Today, however, is a new day, and I have been moved.
I participated in a discussion this morning and the topic, was of course, digital media. A topic I have been involved in for the past fifteen years. Nothing really new, but some interesting tidbits came out of the chat.
As we were talking one of the folks in the meeting tried to explain to us the reasoning of a corporate marketer, who happens to call our city home, as to why they don't like to work "local." To keep the context of the discussion let's define "local" as any agency who happens to be headquartered in Indianapolis, IN.
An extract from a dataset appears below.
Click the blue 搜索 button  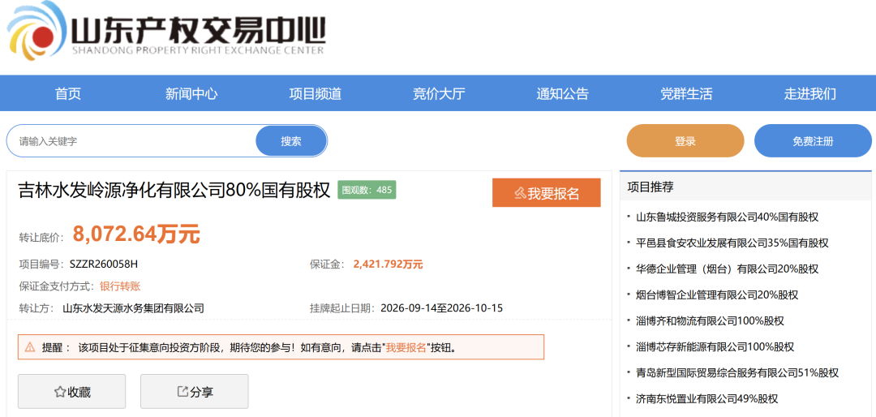(x=291, y=141)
I find that whole concept in 2014 pretty laughable. As it relates to those in the digital media business, what is local anyway? I work out of an office in Indianapolis, and service a brand that is global, who hires us out of Indianapolis, for work that is viewed globally. Is that local? Was I hired for local work? Are we creating something to be seen only by folks within the boundary of Interstate 465? Many "local" agencies, as well as The Basement, have produced many many projects for clients all over the U.S., and the world, for audiences all over the U.S., and the world, however, to this corporate marketer, who happens to live in the same city as us, we, along with every other agency in Indy, are local, and therefore, not valid.
Since I happen to know this individual I can say that this person is born and raised Hoosier. Indiana through and through. So, does this person have such a low self-esteem based on something as trivial as their location that they would not hire themselves based on their own stigma? I mean, it is pretty funny when you think about it. Such sweeping generalizations and decisions made on such stereotypes and broad brushstrokes, about the very market you call home? Never mind the quality of any work, the value of any ideas, the creative, the focus on service, etc.
If this corporate marketer's criteria were adopted I suppose Steve McQueen never would have had a casting call, Michael Jackson never would have entered a recording studio, Larry Bird would not have been allowed to tryout for the team and Leo Burnett, yes THAT Leo Burnett, would not have gotten his first agency job at Homer McKee.